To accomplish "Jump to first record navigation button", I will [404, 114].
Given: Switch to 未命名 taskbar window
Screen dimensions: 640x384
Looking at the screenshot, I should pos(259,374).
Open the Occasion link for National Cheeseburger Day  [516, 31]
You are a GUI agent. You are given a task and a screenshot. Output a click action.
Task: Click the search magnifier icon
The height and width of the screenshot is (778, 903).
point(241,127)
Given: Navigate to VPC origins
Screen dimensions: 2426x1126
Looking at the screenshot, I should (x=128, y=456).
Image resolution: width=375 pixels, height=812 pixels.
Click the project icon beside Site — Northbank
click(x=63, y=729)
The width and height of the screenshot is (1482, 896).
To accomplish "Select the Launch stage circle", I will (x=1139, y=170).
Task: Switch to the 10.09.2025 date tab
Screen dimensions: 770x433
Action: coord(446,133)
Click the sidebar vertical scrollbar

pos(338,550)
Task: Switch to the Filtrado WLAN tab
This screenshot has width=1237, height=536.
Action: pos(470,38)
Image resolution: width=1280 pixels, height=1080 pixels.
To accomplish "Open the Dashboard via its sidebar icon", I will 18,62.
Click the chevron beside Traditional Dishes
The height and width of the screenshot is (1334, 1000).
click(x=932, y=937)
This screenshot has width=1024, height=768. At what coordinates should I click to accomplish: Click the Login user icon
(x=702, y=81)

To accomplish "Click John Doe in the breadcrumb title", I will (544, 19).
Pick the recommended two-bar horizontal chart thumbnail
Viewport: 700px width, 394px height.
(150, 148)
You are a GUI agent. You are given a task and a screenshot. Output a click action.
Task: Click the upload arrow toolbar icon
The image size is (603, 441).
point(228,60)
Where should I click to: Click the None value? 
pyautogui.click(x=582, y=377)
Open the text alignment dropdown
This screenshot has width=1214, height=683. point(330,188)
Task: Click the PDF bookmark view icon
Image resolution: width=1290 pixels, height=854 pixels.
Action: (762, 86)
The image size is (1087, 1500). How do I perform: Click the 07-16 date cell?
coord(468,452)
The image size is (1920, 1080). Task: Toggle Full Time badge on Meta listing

□ □ □ □

Report every line in the data above in which the word "will" appears.

To accomplish "Jump to first record navigation button", I will [404, 114].
To accomplish "Select the Launch stage circle", I will (x=1139, y=170).
To accomplish "Open the Dashboard via its sidebar icon", I will 18,62.
To accomplish "Click John Doe in the breadcrumb title", I will (544, 19).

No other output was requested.